About this exercise –
Word for word, copy the data that follows and skip its pictures.

Given data –
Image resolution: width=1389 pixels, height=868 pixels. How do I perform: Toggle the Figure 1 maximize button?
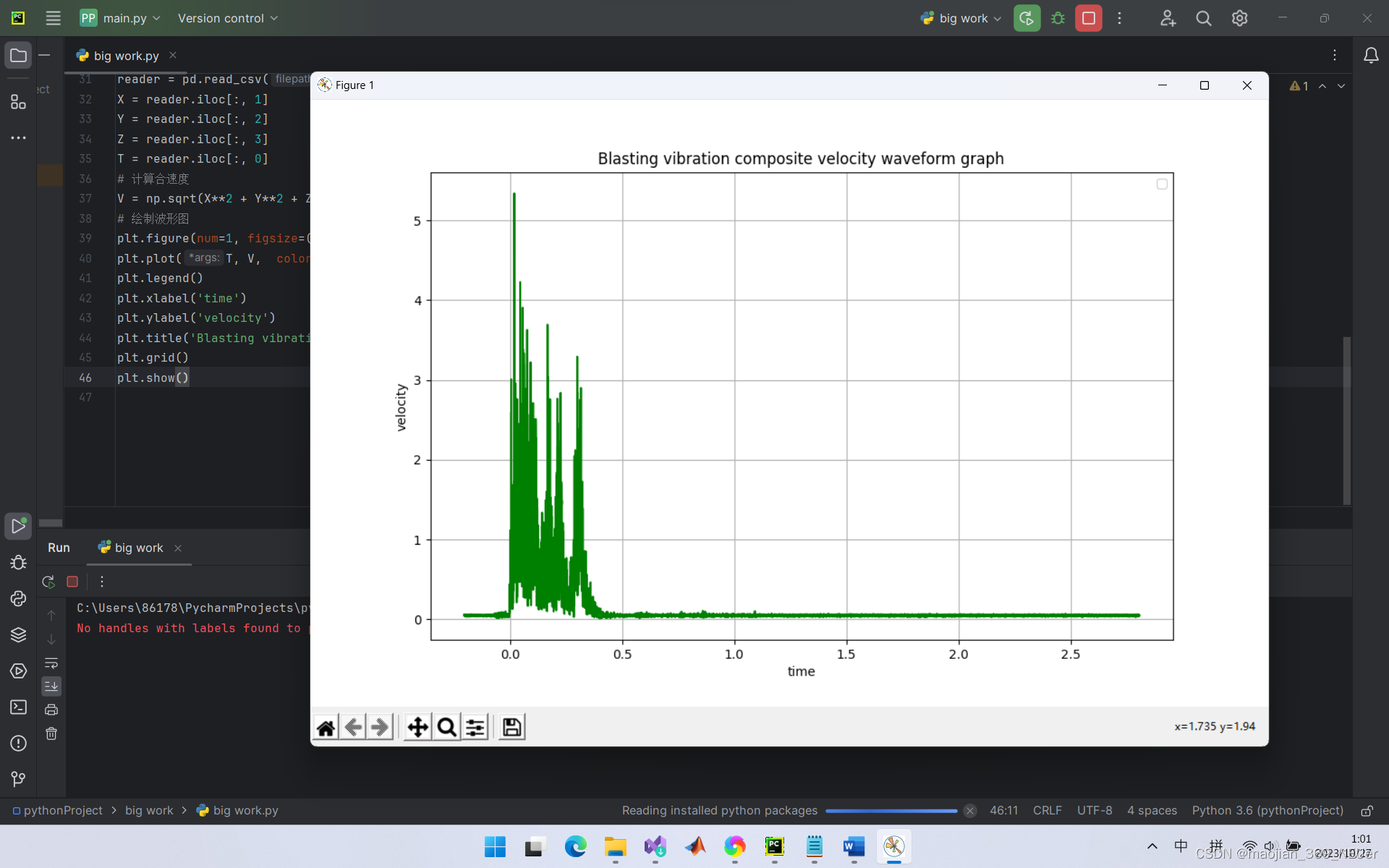pyautogui.click(x=1205, y=85)
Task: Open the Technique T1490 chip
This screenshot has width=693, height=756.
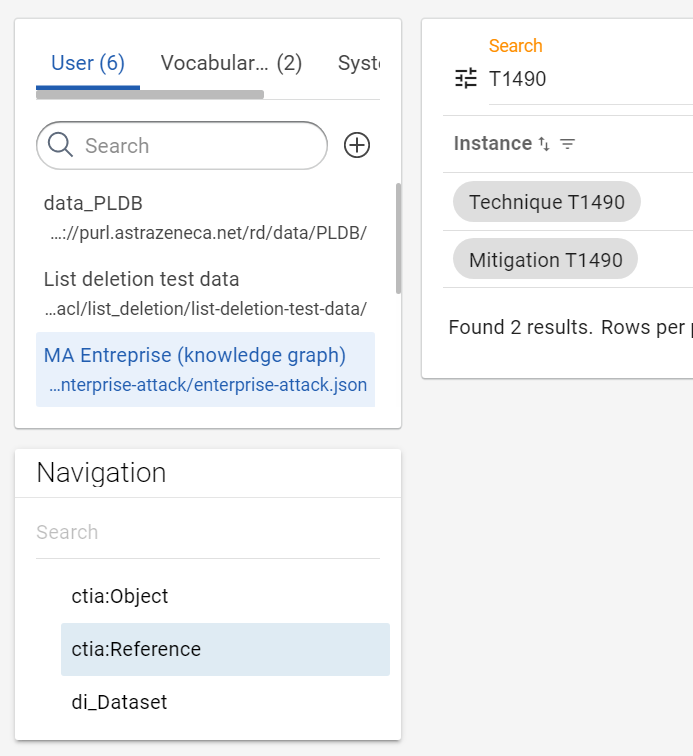Action: pyautogui.click(x=546, y=202)
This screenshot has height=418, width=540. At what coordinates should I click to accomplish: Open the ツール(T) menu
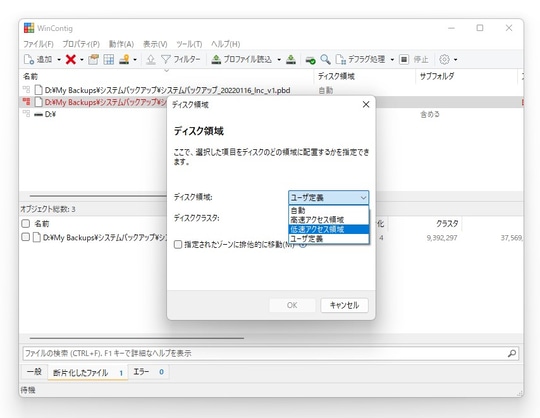189,44
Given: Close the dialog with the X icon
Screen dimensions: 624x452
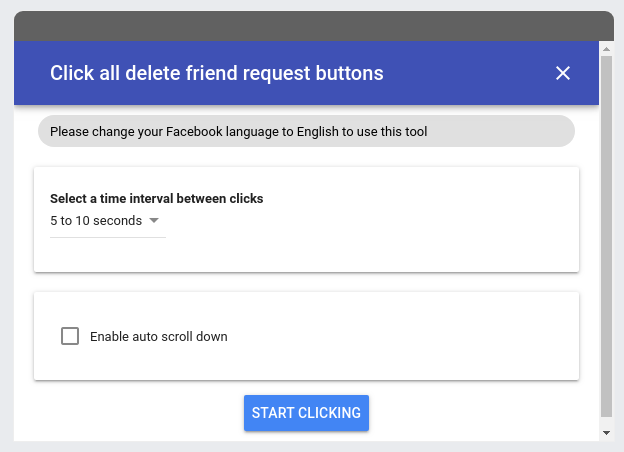Looking at the screenshot, I should [563, 73].
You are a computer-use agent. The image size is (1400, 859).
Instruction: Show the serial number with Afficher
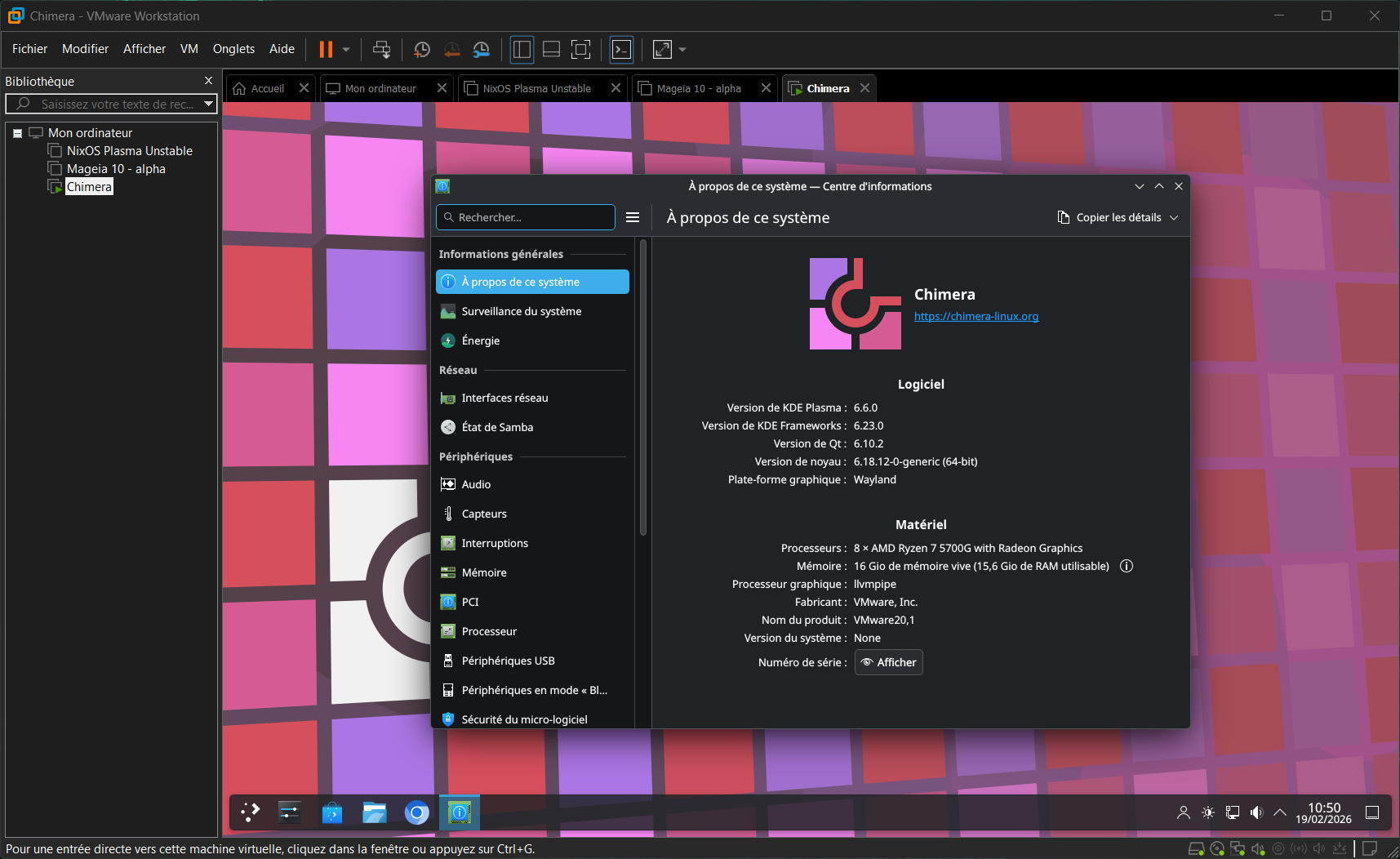coord(888,662)
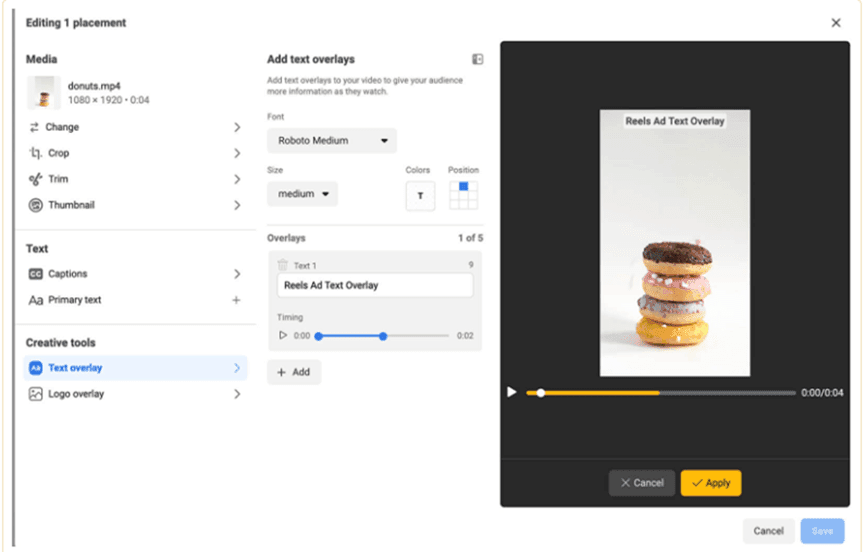Click the Change media swap icon
Image resolution: width=865 pixels, height=552 pixels.
(x=35, y=127)
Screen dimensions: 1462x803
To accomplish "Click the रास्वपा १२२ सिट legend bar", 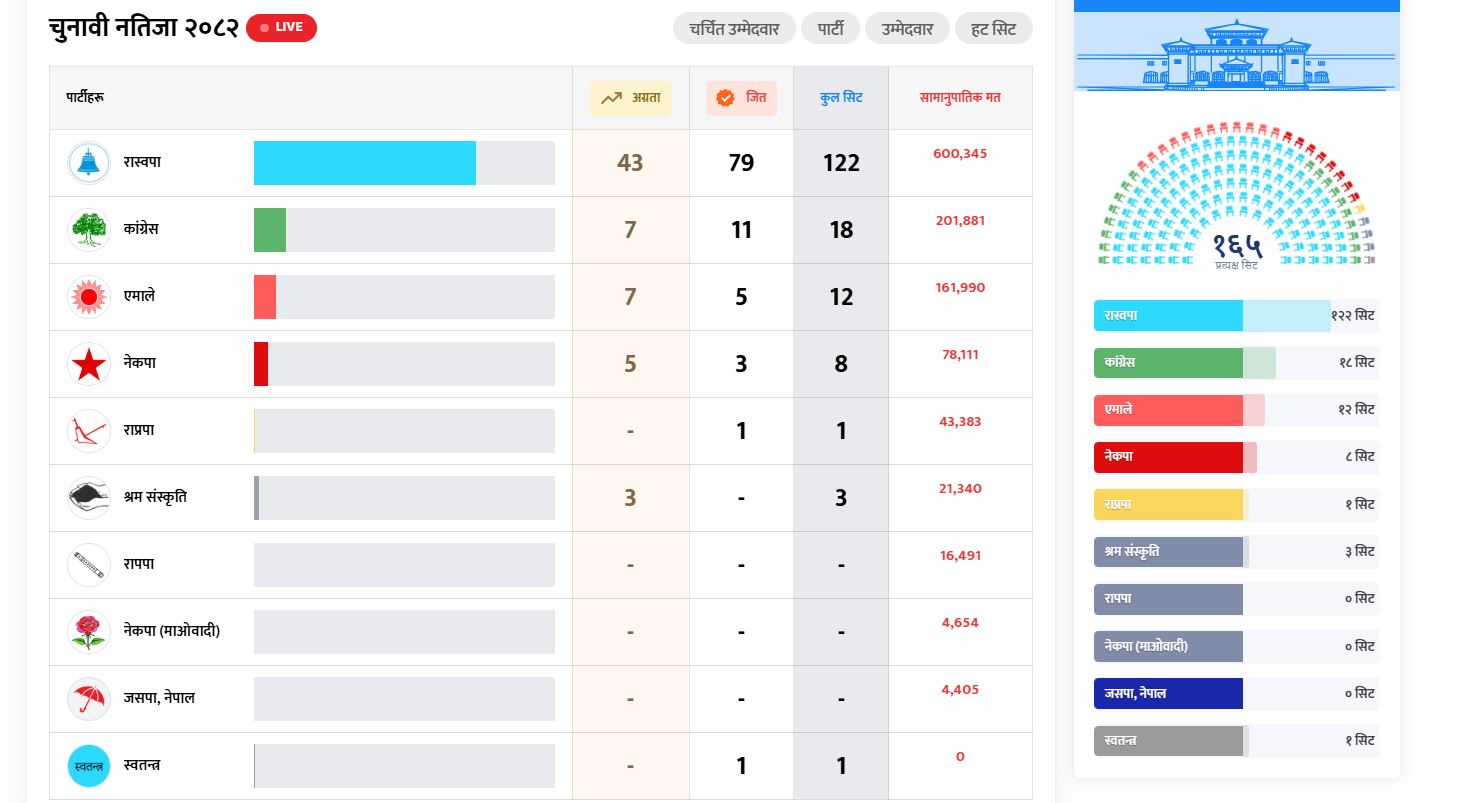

Output –
Image resolution: width=1389 pixels, height=868 pixels. How do I perform: Toggle the Figure 1 maximize button?
pyautogui.click(x=1205, y=85)
Task: Open the Technique T1490 chip
This screenshot has width=693, height=756.
Action: pyautogui.click(x=546, y=202)
This screenshot has height=418, width=540. At what coordinates should I click to accomplish: Open the ツール(T) menu
189,44
Given: Close the dialog with the X icon
Screen dimensions: 624x452
Looking at the screenshot, I should [563, 73].
You are a computer-use agent. The image size is (1400, 859).
Instruction: Show the serial number with Afficher
coord(888,662)
Click the Change media swap icon
Image resolution: width=865 pixels, height=552 pixels.
(x=35, y=127)
Screen dimensions: 1462x803
To accomplish "Click the रास्वपा १२२ सिट legend bar", 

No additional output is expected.